Below are the records; restate all of them exactly.

▼▼▼

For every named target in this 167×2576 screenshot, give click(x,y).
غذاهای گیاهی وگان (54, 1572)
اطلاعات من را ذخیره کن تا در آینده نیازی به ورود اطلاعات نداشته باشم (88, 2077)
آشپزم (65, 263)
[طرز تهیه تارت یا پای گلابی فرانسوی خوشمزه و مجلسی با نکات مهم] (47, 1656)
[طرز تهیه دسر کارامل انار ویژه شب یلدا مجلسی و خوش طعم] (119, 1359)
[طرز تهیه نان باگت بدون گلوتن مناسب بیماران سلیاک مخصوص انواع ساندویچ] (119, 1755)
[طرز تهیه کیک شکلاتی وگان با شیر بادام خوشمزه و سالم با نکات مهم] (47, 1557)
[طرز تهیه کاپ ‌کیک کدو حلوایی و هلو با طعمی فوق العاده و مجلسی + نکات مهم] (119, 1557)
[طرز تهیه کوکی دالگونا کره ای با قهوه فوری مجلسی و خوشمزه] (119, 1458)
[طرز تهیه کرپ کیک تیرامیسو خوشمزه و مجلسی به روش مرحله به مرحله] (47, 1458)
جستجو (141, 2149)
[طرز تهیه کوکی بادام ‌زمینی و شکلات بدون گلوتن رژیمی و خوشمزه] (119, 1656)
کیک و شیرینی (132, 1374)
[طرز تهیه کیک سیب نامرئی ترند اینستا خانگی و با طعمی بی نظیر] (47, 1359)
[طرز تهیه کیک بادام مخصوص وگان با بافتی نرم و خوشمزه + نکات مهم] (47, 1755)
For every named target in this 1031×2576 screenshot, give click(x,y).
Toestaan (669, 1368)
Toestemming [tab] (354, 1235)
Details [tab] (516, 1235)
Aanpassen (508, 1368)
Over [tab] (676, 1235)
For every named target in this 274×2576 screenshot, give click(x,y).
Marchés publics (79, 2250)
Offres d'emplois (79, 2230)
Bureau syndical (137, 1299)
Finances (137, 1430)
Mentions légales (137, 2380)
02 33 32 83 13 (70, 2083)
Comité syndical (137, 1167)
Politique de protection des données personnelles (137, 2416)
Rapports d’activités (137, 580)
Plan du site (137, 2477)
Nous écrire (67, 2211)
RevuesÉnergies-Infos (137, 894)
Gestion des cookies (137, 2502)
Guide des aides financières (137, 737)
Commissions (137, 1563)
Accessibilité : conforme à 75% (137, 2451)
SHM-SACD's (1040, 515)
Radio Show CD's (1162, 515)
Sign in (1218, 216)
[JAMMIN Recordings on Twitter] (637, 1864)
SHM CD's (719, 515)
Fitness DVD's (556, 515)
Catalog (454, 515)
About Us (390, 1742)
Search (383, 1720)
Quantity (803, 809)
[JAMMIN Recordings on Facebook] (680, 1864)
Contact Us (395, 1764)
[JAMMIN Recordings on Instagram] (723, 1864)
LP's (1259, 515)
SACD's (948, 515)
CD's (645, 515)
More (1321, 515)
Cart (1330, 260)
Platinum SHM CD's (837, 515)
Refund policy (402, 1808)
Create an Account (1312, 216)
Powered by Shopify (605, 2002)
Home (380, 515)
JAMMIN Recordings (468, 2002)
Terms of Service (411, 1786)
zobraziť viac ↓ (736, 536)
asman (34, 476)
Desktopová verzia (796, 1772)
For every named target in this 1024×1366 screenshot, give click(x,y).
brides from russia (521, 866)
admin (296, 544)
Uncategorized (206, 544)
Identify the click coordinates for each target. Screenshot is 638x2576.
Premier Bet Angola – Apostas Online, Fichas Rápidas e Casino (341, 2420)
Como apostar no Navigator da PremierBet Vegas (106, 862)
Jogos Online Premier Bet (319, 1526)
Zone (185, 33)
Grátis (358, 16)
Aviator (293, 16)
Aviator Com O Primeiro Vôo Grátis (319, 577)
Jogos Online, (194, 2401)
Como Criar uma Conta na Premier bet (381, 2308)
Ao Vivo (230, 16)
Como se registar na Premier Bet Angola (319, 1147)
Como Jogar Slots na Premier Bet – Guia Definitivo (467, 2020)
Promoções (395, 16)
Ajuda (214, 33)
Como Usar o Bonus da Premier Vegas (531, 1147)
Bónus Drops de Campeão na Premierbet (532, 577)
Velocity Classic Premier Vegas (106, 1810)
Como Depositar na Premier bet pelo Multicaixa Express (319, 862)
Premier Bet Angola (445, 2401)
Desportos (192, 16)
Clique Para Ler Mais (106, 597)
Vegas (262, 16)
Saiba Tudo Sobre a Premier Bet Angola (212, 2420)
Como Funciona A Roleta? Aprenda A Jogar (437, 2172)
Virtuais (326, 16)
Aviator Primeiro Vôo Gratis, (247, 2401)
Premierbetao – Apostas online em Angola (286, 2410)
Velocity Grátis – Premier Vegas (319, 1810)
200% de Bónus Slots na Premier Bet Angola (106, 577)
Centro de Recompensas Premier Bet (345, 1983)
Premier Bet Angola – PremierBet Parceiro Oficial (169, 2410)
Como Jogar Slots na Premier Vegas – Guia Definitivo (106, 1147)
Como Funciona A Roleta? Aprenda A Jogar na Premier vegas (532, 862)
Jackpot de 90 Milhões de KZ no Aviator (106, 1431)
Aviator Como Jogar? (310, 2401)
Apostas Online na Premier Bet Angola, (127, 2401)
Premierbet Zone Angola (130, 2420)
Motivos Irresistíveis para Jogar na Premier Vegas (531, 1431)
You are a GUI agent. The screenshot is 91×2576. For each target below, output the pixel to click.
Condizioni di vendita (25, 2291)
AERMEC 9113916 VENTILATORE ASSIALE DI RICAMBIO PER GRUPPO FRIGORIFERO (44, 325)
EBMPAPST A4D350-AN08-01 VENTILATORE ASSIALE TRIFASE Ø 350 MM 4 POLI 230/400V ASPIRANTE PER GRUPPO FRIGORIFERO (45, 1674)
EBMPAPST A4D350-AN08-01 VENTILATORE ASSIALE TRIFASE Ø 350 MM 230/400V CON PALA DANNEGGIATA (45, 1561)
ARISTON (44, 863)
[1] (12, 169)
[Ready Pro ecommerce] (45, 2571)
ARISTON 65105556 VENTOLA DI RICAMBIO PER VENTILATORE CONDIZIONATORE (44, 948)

▲▲▲

**RESPONSE FOR THIS EXERCISE:**
For every named target in this 167×2576 screenshot, give click(x,y).
غذاهای گیاهی وگان (54, 1572)
اطلاعات من را ذخیره کن تا در آینده نیازی به ورود اطلاعات نداشته باشم (88, 2077)
آشپزم (65, 263)
[طرز تهیه تارت یا پای گلابی فرانسوی خوشمزه و مجلسی با نکات مهم] (47, 1656)
[طرز تهیه دسر کارامل انار ویژه شب یلدا مجلسی و خوش طعم] (119, 1359)
[طرز تهیه نان باگت بدون گلوتن مناسب بیماران سلیاک مخصوص انواع ساندویچ] (119, 1755)
[طرز تهیه کیک شکلاتی وگان با شیر بادام خوشمزه و سالم با نکات مهم] (47, 1557)
[طرز تهیه کاپ ‌کیک کدو حلوایی و هلو با طعمی فوق العاده و مجلسی + نکات مهم] (119, 1557)
[طرز تهیه کوکی دالگونا کره ای با قهوه فوری مجلسی و خوشمزه] (119, 1458)
[طرز تهیه کرپ کیک تیرامیسو خوشمزه و مجلسی به روش مرحله به مرحله] (47, 1458)
جستجو (141, 2149)
[طرز تهیه کوکی بادام ‌زمینی و شکلات بدون گلوتن رژیمی و خوشمزه] (119, 1656)
کیک و شیرینی (132, 1374)
[طرز تهیه کیک سیب نامرئی ترند اینستا خانگی و با طعمی بی نظیر] (47, 1359)
[طرز تهیه کیک بادام مخصوص وگان با بافتی نرم و خوشمزه + نکات مهم] (47, 1755)
For every named target in this 1031×2576 screenshot, give click(x,y).
Toestaan (669, 1368)
Toestemming [tab] (354, 1235)
Details [tab] (516, 1235)
Aanpassen (508, 1368)
Over [tab] (676, 1235)
For every named target in this 274×2576 screenshot, give click(x,y).
Marchés publics (79, 2250)
Offres d'emplois (79, 2230)
Bureau syndical (137, 1299)
Finances (137, 1430)
Mentions légales (137, 2380)
02 33 32 83 13 (70, 2083)
Comité syndical (137, 1167)
Politique de protection des données personnelles (137, 2416)
Rapports d’activités (137, 580)
Plan du site (137, 2477)
Nous écrire (67, 2211)
RevuesÉnergies-Infos (137, 894)
Gestion des cookies (137, 2502)
Guide des aides financières (137, 737)
Commissions (137, 1563)
Accessibilité : conforme à 75% (137, 2451)
SHM-SACD's (1040, 515)
Radio Show CD's (1162, 515)
Sign in (1218, 216)
[JAMMIN Recordings on Twitter] (637, 1864)
SHM CD's (719, 515)
Fitness DVD's (556, 515)
Catalog (454, 515)
About Us (390, 1742)
Search (383, 1720)
Quantity (803, 809)
[JAMMIN Recordings on Facebook] (680, 1864)
Contact Us (395, 1764)
[JAMMIN Recordings on Instagram] (723, 1864)
LP's (1259, 515)
SACD's (948, 515)
CD's (645, 515)
More (1321, 515)
Cart (1330, 260)
Platinum SHM CD's (837, 515)
Refund policy (402, 1808)
Create an Account (1312, 216)
Powered by Shopify (605, 2002)
Home (380, 515)
JAMMIN Recordings (468, 2002)
Terms of Service (411, 1786)
zobraziť viac ↓ (736, 536)
asman (34, 476)
Desktopová verzia (796, 1772)
For every named target in this 1024×1366 screenshot, give click(x,y).
brides from russia (521, 866)
admin (296, 544)
Uncategorized (206, 544)
Identify the click coordinates for each target. Screenshot is 638x2576.
Premier Bet Angola – Apostas Online, Fichas Rápidas e Casino (341, 2420)
Como apostar no Navigator da PremierBet Vegas (106, 862)
Jogos Online Premier Bet (319, 1526)
Zone (185, 33)
Grátis (358, 16)
Aviator (293, 16)
Aviator Com O Primeiro Vôo Grátis (319, 577)
Jogos Online, (194, 2401)
Como Criar uma Conta na Premier bet (381, 2308)
Ao Vivo (230, 16)
Como se registar na Premier Bet Angola (319, 1147)
Como Jogar Slots na Premier Bet – Guia Definitivo (467, 2020)
Promoções (395, 16)
Ajuda (214, 33)
Como Usar o Bonus da Premier Vegas (531, 1147)
Bónus Drops de Campeão na Premierbet (532, 577)
Velocity Classic Premier Vegas (106, 1810)
Como Depositar na Premier bet pelo Multicaixa Express (319, 862)
Premier Bet Angola (445, 2401)
Desportos (192, 16)
Clique Para Ler Mais (106, 597)
Vegas (262, 16)
Saiba Tudo Sobre a Premier Bet Angola (212, 2420)
Como Funciona A Roleta? Aprenda A Jogar (437, 2172)
Virtuais (326, 16)
Aviator Primeiro Vôo Gratis, (247, 2401)
Premierbetao – Apostas online em Angola (286, 2410)
Velocity Grátis – Premier Vegas (319, 1810)
200% de Bónus Slots na Premier Bet Angola (106, 577)
Centro de Recompensas Premier Bet (345, 1983)
Premier Bet Angola – PremierBet Parceiro Oficial (169, 2410)
Como Jogar Slots na Premier Vegas – Guia Definitivo (106, 1147)
Como Funciona A Roleta? Aprenda A Jogar na Premier vegas (532, 862)
Jackpot de 90 Milhões de KZ no Aviator (106, 1431)
Aviator Como Jogar? (310, 2401)
Apostas Online na Premier Bet Angola, (127, 2401)
Premierbet Zone Angola (130, 2420)
Motivos Irresistíveis para Jogar na Premier Vegas (531, 1431)
You are a GUI agent. The screenshot is 91×2576. For each target below, output the pixel to click.
Condizioni di vendita (25, 2291)
AERMEC 9113916 VENTILATORE ASSIALE DI RICAMBIO PER GRUPPO FRIGORIFERO (44, 325)
EBMPAPST A4D350-AN08-01 VENTILATORE ASSIALE TRIFASE Ø 350 MM 4 POLI 230/400V ASPIRANTE PER GRUPPO FRIGORIFERO (45, 1674)
EBMPAPST A4D350-AN08-01 VENTILATORE ASSIALE TRIFASE Ø 350 MM 230/400V CON PALA DANNEGGIATA (45, 1561)
ARISTON (44, 863)
[1] (12, 169)
[Ready Pro ecommerce] (45, 2571)
ARISTON 65105556 VENTOLA DI RICAMBIO PER VENTILATORE CONDIZIONATORE (44, 948)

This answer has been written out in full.